What a fun day. Thanks for the video. I love the message at the end. I’ve been to The Broken Arrow Ranch several times for clinics. It’s a wonderful place to ride. Brandie and Jeremy Dunn are awesome hosts.
Styx surely was taking alot in and handling it well for his first time out. If I ever get to visit, Deb and Pat, you can bet I will be wanting to do a ride outside on Shoshone . Peace and joy from Nova Scotia to all .
Merry Christmas and Happy New Year, Pat and Deb! Deb, I got my colt back... so worth the extra time they did. Thank you for encouraging that. They worked thru what I would never be able and I have this pretty awesome little guy now! Sure wish we had those roping times again, like we had in these videos. Kindra got a new colt from Connor and we talked about getting back to the fun times of learning loops and being handy with our horses. Happy New Year, may it truly be...praying for Australia, especially.
Merry Christmas . I can’t express in words how grateful I am that I’ve found your channel. Inspirational and life changing. Love and blessings from Ewa from Poland
Merry Christmas from Thomaston, Georgia! I would like to see a short demonstration on the Vaquero figure 8 loop please.. FYI it will have to be detailed because I can “miss” with the best of em and occasionally I’d like to “catch” one! Thanks in advance
It’s very difficult to make a video of the figure 8 loop as it has to be thrown on fast moving cattle. We don’t have enough cattle, a big arena, or several cameras to film it properly. Here’s a little clip with Justin Fields explaining the loop. He’s the best at it: ua-cam.com/video/9tKS8_XzvJ0/v-deo.html
@@PatnDebPuckett thanks for the reply! I hope y’all come back to the middle GA area I would really enjoy meeting you both! Take care and thanks for the videos!
Merry Christmas! Beautiful images! Thank you for this content This will be unpopular but it’s business Cowboys by the hour I can’t pay to process cattle at this rate. This is not for profit ranching Yeah I said it. This is a $100 steak video Patience is beautiful but not cheap. Just my outfit
This video shows students who don’t make their living as cowboys having some fun and learning to rope and a horse that had never roped live cattle before. Actual cowboys who make a living can doctor cattle efficiently without rubber on the horn and without getting in a big hurry. Slower is often faster and easier on the cattle in the long run. I would fire people who try to work my cattle any other way. That said, there is a time when things get fast. Just not when people and horses are still learning… ua-cam.com/video/QLjdm-F26TI/v-deo.html
Watching Pat closely it’s nice to see him doing the steps and practices that he teaches. Many “instructors” are going through motions because its what they teach. Just reinforces that everything Pat teaches comes from a places of “that’s what he knows, that’s what he’s learned and found to have worked”. I’ve never heard Pat or Deb say “this is how you have to do it”. Never trust that logic. Be well.

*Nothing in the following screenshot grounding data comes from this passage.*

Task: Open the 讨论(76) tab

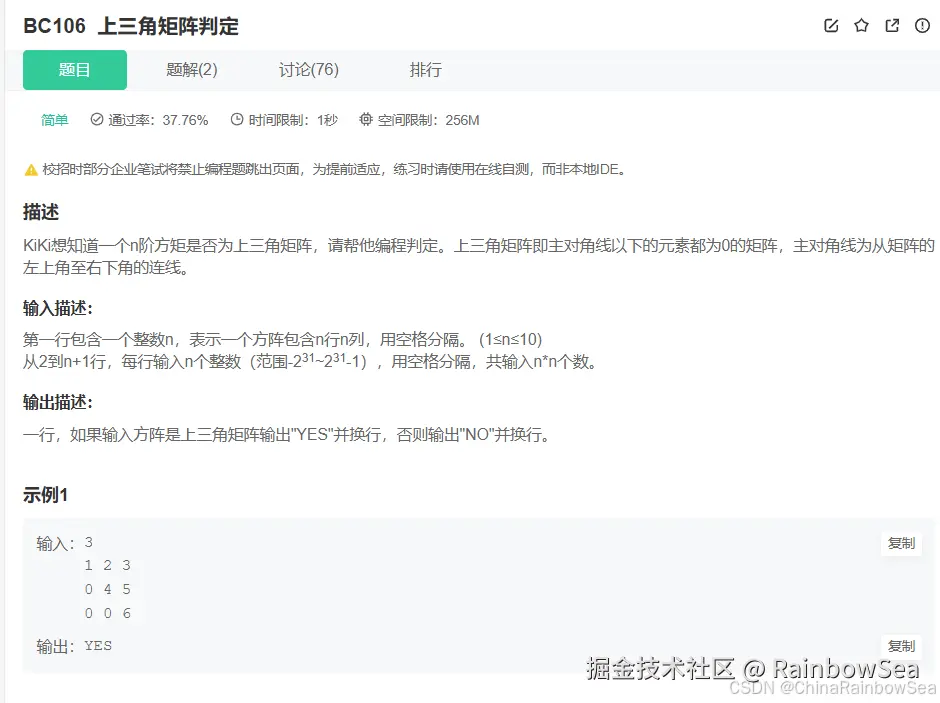Action: coord(307,70)
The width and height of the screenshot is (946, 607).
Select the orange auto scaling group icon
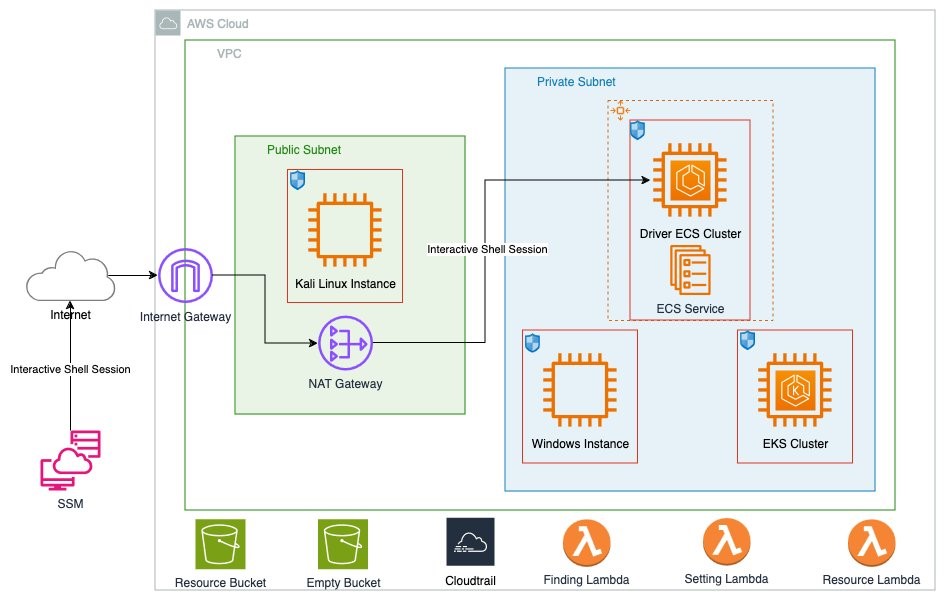[x=620, y=110]
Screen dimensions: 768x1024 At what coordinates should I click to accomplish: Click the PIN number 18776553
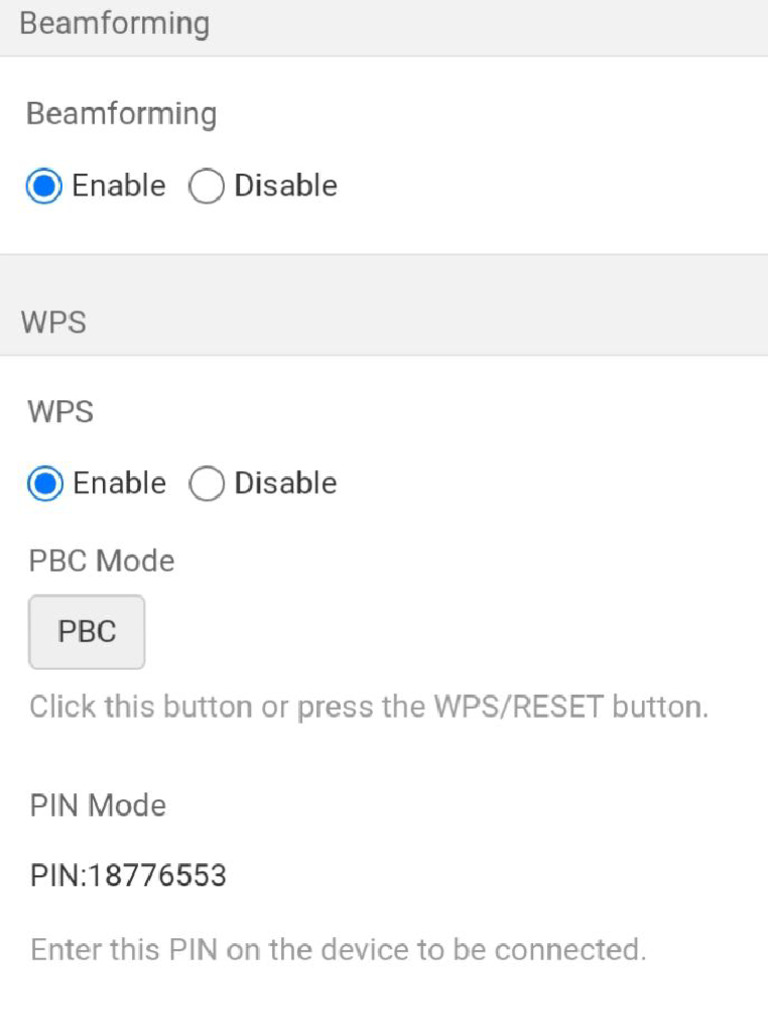[x=156, y=877]
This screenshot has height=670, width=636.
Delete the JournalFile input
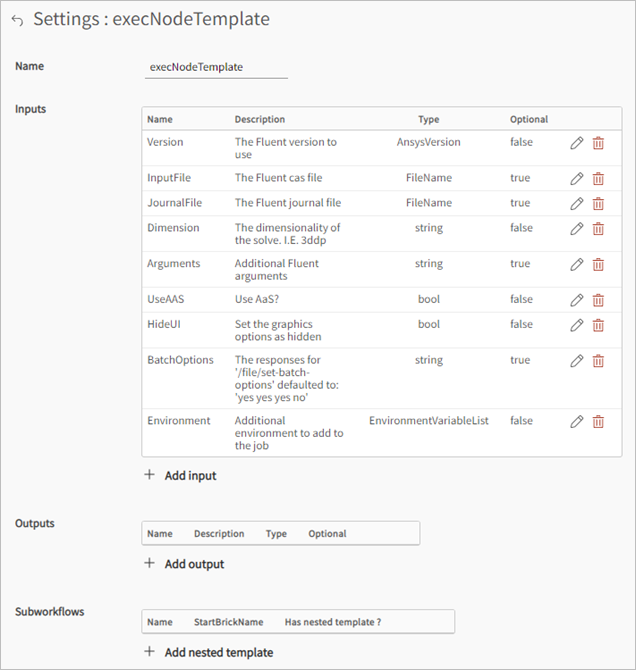pos(598,204)
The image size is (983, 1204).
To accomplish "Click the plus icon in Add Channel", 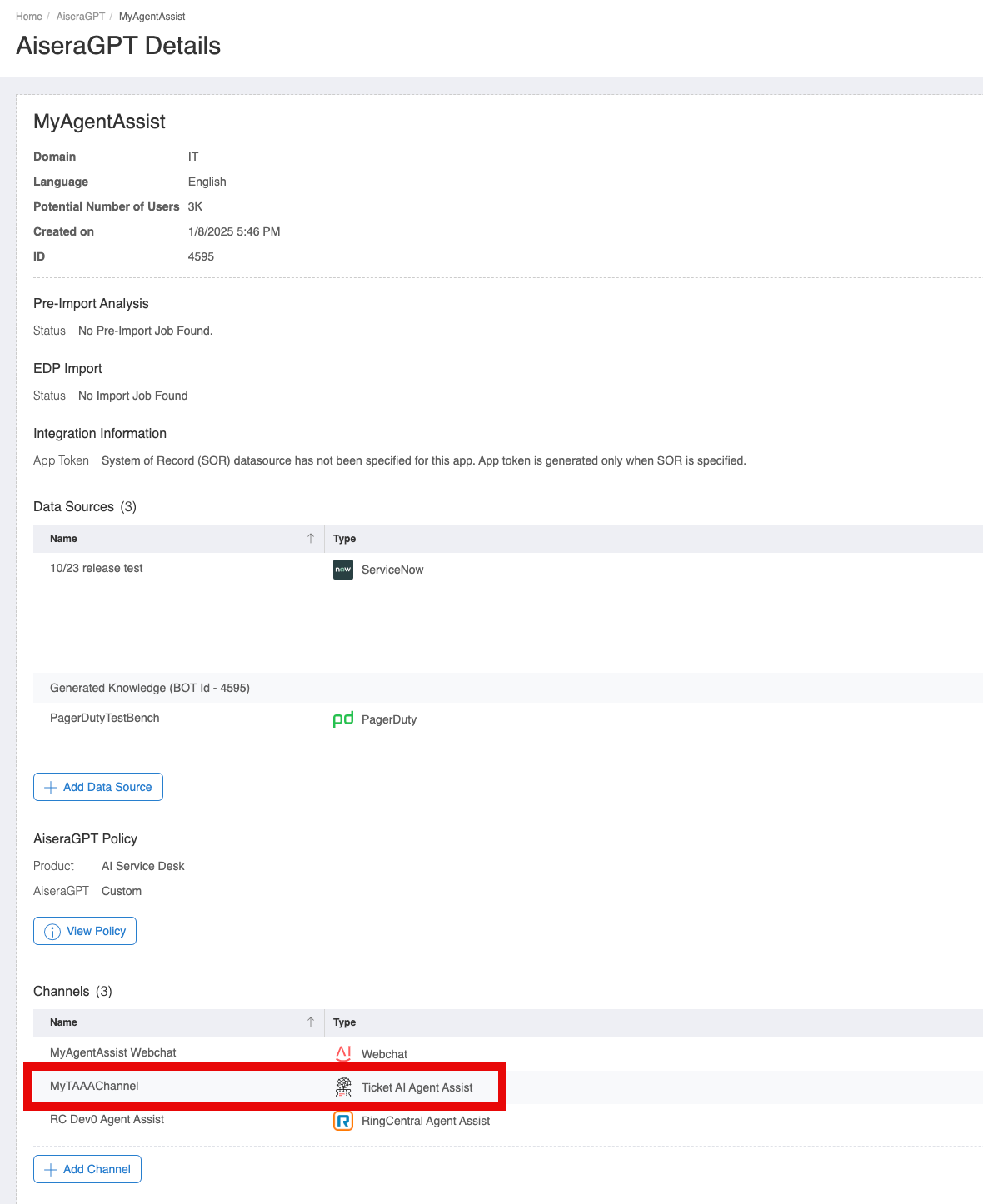I will (x=51, y=1170).
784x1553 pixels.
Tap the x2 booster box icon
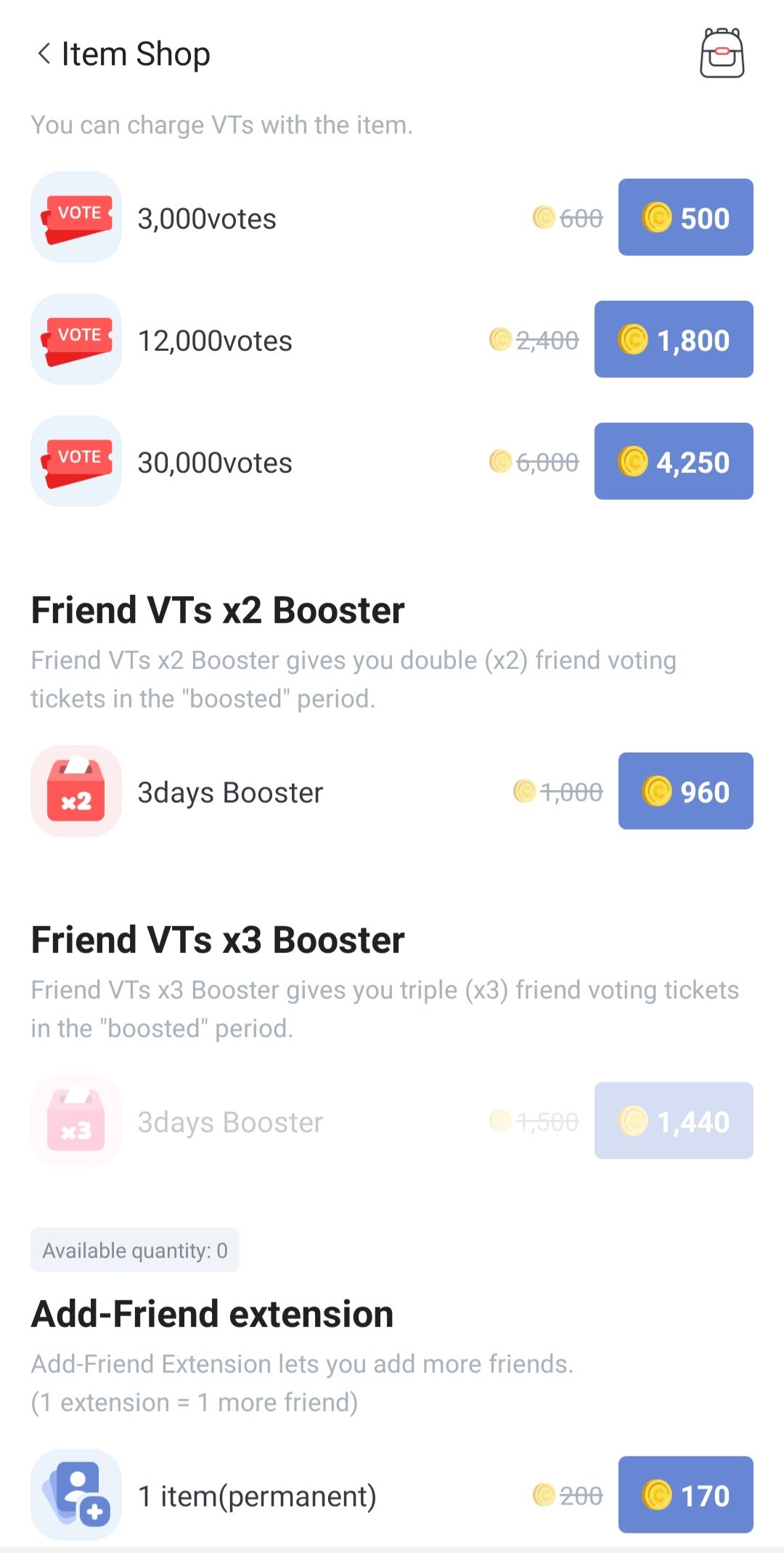76,791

Many of my most favorite memories look just like this
Merry Solstice to all. More light is coming back into our lives here in the Northern Hemisphere.
Really liked this video. I liked the intimacy of seeing the cowboys and cowgirls working and I liked the still shots of the ranch hands expressions.. Good photography. I think I just realized when Styx was bending his head down to check out the "real cow", that the more seasoned ranch horses do not engage with the cows, they do their job and that's it.
Nice to see old Shoshone, I sure like that big horse. Merry Christmas to the Puckett's, and thank you for these videos!
Happy New Year Pat & Deb. Love the jingle bells by guitar.
Merry Christmas from us in Canada 🇨🇦 and a Happy New Year Ride safe , Ride free
Some great still photos!
Merry Christmas, Thanks for the wonderful share!
Merry Christmas and Happy New year ..Folks ...THANK YOU very much for letting us watch you guys ... It's a pleasure😊 to watch a GREAT CREW work ...
Styx did great. Good head on that fellow.
Thank you for this wonderful video and the beautiful message at the end. Styx is a beautiful horse and a great partner. He aced it!
What a delightful video!
Happy New Year to you and Deb. All the best. From your Canadian friend Peace ✌️
We’ve been duped
The wool has been pulled over our eyes since 1945 when Bing Crosby and the Andrew Sisters took the song wide. There are verses that have been hidden from us that involve drag racing, picking up girls, a high-speed crash and an unneighbourly man.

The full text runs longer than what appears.